Required action: Reproduce everything in the data below from the line containing "At what (x,y)" down to the line containing "Looking at the", including both of those lines, and omit the pictures from your answer.

Information shown:
⟨

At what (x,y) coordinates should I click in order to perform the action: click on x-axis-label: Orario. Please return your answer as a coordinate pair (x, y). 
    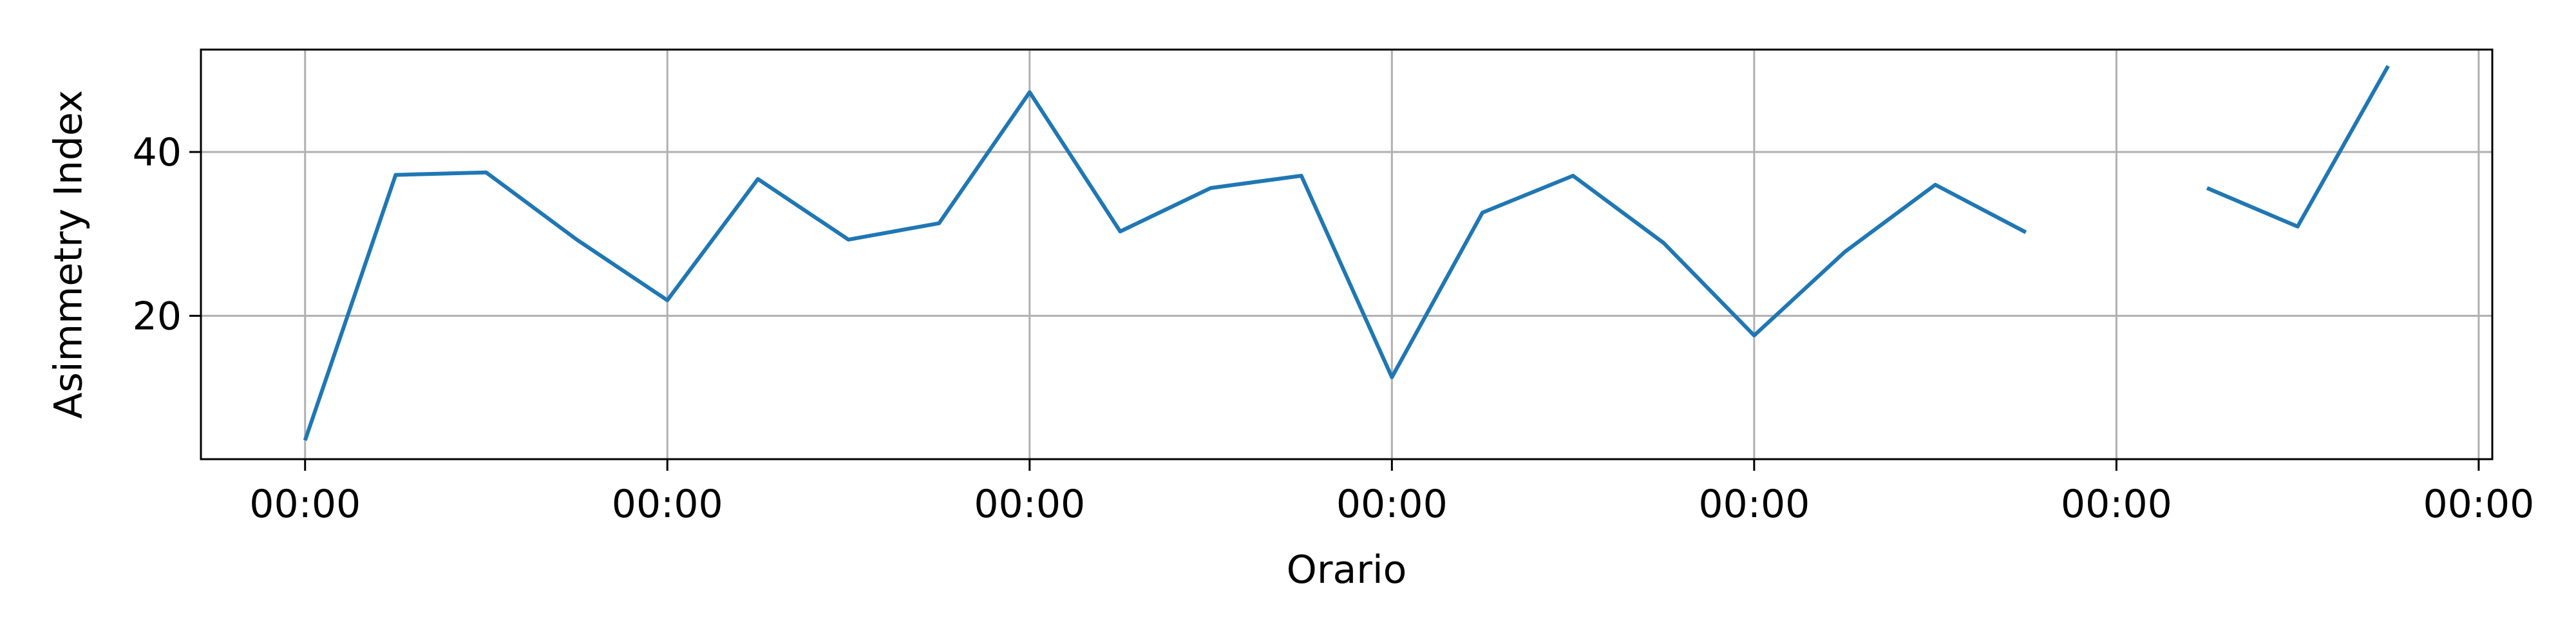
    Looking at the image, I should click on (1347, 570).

⟩
⟨

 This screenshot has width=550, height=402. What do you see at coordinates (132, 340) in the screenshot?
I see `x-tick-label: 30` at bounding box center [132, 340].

⟩
⟨

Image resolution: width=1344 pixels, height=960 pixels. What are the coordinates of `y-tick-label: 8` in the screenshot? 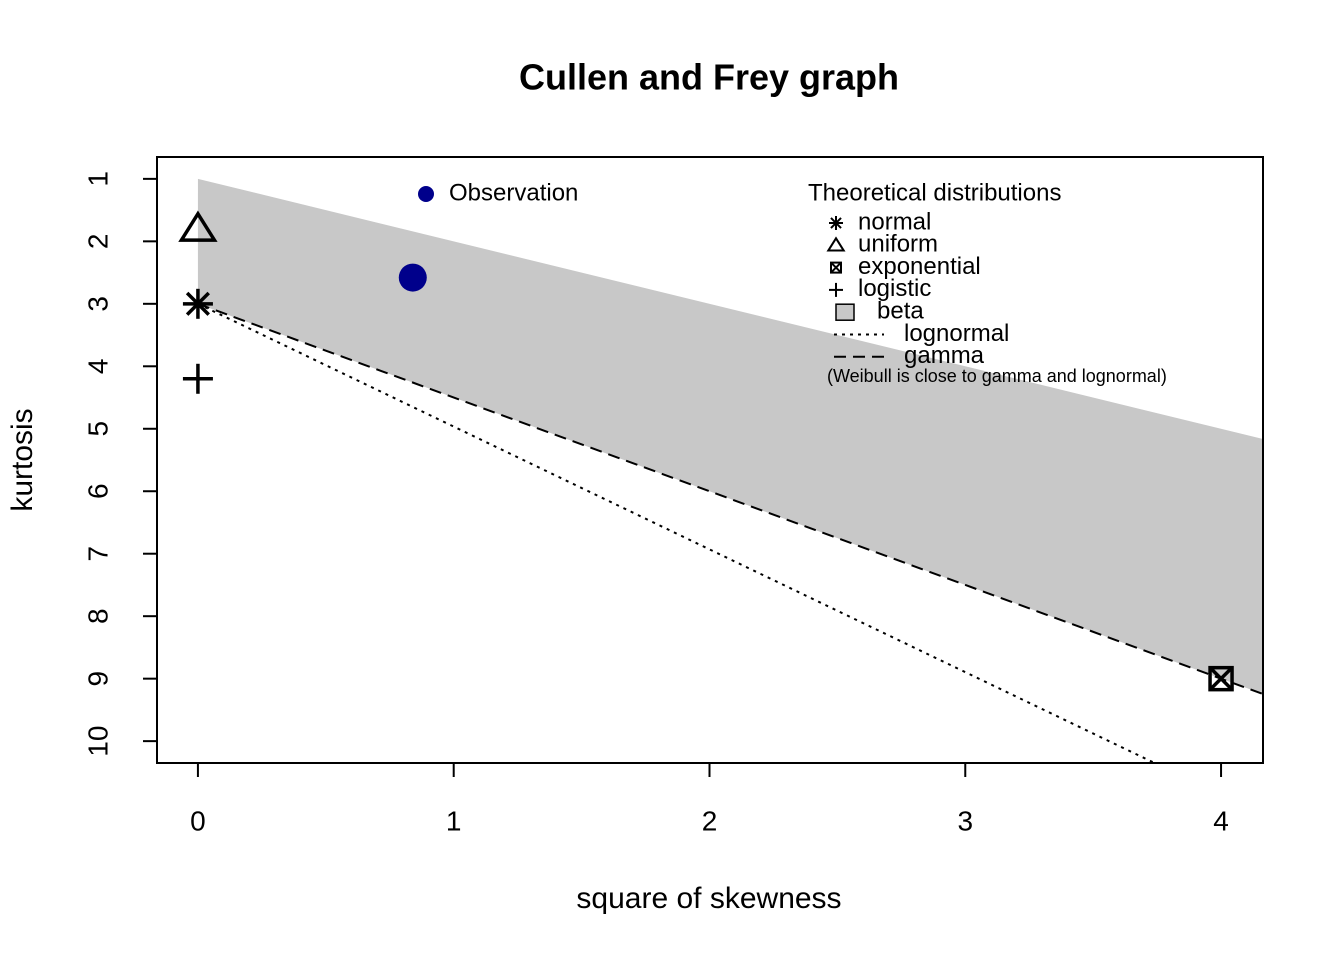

⟩

Response to this exercise:
At what (x,y) coordinates should I click in order to perform the action: click on x-axis-label: Orario. Please return your answer as a coordinate pair (x, y). 
    Looking at the image, I should click on (1347, 570).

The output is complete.